CH

April 28, 2017

A Brief Foray Into The Swamp of TRB Boost Usage

Filed under: bitcoin — Benjamin Vulpes @ 5:13 p.m.

While I have learned little new in this sojurn, timely documentation and publication differentiates the Republic's research ratchet from the Empire's soft fecal matter of nominally peer-reviewed journals. To that end, I herein report on a short scouting trip into the borderlands of The Real Bitcoin's internals, mapping the edges of what a Boost excision might entail.

For those just tuning in, the Bitcoin reference implementation is written in the C++ "programming language". C++ is a notoriously impoverished tool, to the extent that for a great many years video game companies and other consumers of commodity programmer inventory built and maintained their own collection of abstractions to lighten the burden. "Boost", a collection of C++ libraries, eventually emerged from the primordial internet-soup in much the same fashion and with much the same result as other large open-source projects like Open Office, or The Gimp (which while adequate for some value thereof, discerning folks generally don't call "good"; little is in this life anyways, and libraries to patch over underlying language design failures or implementation lag are fundamentally unlikely to achieve the distinction).

Circa 2011, the C++ folks published a new version of the language, incorporating some Boost libraries wholesale, and reimplementing others. This release at least in theory provided the tooling for C++ programmers to build systems of non-trivial size without relying on Boost for niceties like...the BOOST_FOREACH construct; an iterator. That Bitcoin's author should have selected a software development toolchain of such poverty will forever be a stain upon his name (that and the fact that he thought Windows an adequate environment on which to build crypto-related software omfg), but his decision to lean on Boost can at least be understood in the context of working in C++ on a Microsoft machine before the C++11 release. Not excused, obviously, but understood.
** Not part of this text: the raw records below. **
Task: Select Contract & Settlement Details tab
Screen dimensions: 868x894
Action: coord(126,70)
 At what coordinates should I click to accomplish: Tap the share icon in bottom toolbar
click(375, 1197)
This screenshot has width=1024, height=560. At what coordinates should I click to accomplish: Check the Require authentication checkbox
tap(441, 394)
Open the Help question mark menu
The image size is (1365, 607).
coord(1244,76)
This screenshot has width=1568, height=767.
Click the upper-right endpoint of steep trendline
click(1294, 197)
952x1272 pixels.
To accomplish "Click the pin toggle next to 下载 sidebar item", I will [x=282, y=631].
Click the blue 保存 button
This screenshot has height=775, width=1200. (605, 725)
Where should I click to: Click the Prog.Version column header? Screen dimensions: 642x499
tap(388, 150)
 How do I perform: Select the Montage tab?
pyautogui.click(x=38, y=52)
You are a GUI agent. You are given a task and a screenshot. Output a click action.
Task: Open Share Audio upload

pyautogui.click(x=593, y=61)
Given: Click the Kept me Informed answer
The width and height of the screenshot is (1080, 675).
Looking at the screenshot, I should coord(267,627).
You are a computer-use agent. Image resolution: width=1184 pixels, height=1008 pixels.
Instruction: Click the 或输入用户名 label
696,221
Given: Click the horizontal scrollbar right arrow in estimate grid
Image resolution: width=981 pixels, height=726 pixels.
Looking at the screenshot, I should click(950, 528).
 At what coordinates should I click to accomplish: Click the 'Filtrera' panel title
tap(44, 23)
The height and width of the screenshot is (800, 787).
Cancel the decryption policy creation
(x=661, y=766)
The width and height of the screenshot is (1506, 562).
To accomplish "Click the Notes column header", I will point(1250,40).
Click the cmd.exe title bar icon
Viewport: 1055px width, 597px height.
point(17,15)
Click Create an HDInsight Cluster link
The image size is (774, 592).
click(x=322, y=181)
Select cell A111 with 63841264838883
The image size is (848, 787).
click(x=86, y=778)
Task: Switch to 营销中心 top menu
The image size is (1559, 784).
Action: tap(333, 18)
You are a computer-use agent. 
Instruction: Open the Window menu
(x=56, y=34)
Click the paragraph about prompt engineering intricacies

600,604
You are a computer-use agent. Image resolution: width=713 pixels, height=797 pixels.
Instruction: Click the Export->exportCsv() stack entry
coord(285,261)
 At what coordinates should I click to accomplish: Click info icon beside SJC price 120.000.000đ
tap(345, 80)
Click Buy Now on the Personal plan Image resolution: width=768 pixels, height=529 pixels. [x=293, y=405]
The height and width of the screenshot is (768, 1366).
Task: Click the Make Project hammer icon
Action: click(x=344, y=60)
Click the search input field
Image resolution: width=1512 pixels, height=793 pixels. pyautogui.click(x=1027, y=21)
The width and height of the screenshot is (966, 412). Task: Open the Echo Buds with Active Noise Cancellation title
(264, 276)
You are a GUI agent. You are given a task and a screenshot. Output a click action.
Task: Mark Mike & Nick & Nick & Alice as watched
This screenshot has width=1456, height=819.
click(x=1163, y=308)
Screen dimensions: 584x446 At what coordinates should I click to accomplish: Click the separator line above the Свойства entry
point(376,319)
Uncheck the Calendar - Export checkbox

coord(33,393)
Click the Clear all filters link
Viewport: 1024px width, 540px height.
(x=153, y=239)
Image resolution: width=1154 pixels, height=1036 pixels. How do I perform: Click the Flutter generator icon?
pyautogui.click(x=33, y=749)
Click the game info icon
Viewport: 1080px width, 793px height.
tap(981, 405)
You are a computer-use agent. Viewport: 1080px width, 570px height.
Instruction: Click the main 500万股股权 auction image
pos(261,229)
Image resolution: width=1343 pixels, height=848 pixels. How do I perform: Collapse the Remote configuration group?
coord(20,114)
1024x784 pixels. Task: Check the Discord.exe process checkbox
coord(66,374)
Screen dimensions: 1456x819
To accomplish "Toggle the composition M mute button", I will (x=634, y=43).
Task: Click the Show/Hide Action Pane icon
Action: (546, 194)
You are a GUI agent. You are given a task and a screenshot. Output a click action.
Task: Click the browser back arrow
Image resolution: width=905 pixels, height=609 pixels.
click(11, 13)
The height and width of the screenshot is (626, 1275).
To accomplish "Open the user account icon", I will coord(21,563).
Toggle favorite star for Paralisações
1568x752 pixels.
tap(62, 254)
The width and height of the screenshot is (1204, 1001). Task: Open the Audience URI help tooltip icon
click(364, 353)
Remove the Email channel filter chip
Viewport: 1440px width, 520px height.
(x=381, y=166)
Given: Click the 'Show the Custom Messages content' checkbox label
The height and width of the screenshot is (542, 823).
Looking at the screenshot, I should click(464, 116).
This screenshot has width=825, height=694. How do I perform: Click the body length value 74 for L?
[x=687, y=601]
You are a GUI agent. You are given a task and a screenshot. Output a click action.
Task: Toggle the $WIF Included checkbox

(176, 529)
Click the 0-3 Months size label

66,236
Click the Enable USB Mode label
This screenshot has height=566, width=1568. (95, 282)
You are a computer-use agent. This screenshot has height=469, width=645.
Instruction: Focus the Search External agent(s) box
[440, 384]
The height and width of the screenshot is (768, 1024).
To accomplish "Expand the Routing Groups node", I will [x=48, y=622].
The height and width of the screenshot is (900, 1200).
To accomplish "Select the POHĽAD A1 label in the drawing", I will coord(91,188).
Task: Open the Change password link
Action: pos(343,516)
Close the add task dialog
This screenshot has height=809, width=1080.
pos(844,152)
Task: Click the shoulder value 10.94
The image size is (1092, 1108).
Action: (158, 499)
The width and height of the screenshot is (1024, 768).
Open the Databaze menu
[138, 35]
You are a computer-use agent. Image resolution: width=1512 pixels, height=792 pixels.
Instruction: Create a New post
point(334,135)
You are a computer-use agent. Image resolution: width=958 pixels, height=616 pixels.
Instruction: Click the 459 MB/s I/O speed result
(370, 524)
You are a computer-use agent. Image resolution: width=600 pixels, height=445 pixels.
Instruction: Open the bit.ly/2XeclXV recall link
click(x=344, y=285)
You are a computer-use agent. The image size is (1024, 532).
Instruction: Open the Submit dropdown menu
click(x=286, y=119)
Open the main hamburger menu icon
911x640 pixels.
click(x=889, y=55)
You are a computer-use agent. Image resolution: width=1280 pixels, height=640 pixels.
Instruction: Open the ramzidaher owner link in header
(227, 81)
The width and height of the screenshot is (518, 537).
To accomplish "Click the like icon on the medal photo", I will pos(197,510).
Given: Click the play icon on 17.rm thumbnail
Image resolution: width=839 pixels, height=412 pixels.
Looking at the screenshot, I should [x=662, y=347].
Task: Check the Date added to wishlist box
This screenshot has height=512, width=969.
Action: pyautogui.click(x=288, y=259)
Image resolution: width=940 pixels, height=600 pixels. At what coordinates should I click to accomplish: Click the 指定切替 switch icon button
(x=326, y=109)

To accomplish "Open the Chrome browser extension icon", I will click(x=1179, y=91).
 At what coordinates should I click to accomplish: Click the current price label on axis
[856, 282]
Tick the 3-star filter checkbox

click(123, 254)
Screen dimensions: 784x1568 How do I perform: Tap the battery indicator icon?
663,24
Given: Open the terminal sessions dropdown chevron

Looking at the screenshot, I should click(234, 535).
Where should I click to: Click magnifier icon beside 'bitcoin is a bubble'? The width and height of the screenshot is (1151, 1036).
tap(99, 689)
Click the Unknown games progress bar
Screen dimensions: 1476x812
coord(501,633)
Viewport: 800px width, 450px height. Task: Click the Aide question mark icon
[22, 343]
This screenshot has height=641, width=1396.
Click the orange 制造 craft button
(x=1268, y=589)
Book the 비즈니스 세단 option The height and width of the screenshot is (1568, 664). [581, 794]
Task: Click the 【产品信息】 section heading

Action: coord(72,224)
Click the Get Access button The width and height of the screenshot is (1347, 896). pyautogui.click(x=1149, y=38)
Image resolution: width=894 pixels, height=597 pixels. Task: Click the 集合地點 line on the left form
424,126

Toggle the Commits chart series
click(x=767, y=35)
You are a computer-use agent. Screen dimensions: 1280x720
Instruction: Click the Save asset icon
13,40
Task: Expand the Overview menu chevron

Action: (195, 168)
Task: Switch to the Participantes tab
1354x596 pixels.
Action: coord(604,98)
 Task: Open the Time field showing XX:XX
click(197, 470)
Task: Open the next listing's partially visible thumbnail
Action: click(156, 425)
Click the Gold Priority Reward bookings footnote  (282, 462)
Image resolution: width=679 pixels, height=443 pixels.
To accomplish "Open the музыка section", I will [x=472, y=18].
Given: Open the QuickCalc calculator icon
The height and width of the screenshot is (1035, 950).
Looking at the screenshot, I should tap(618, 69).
Now "if we can, we must" replace Boost-isms with C++11-isms, but that's not what actually sent me down this rabbit hole in the first place. I'd been working on an only-tangentially-C++11 related patch to TRB and found myself in a position where I could either write a new function to use as a predicate in remove_if, or upgrade the codebase to C++11 and thereby buy myself lambdas (pre-11 C++ lacks anonymous functions) and iterators that could in theory replace at least a megatonne of BOOST_FOREACH's in the TRB codebase, and (hope springs eternal...) possibly even the use of Boost altogether.

Here is a vpatch (descending from `wires_rev1`) to compile TRB with C++11 semantics. It's 1% compiler, flags, 1% ambiguity resolution, 1% pointer type twiddling, and 97% addition of spaces to please GCC. I've not transmitted it to the mailing list, nor signed it yet as I'm not even convinced that it's useful, or an actual "decrufting" of the codebase on its own:

c11.vpatch

I wanted to know, of all the source files, which have references to boost, and how many.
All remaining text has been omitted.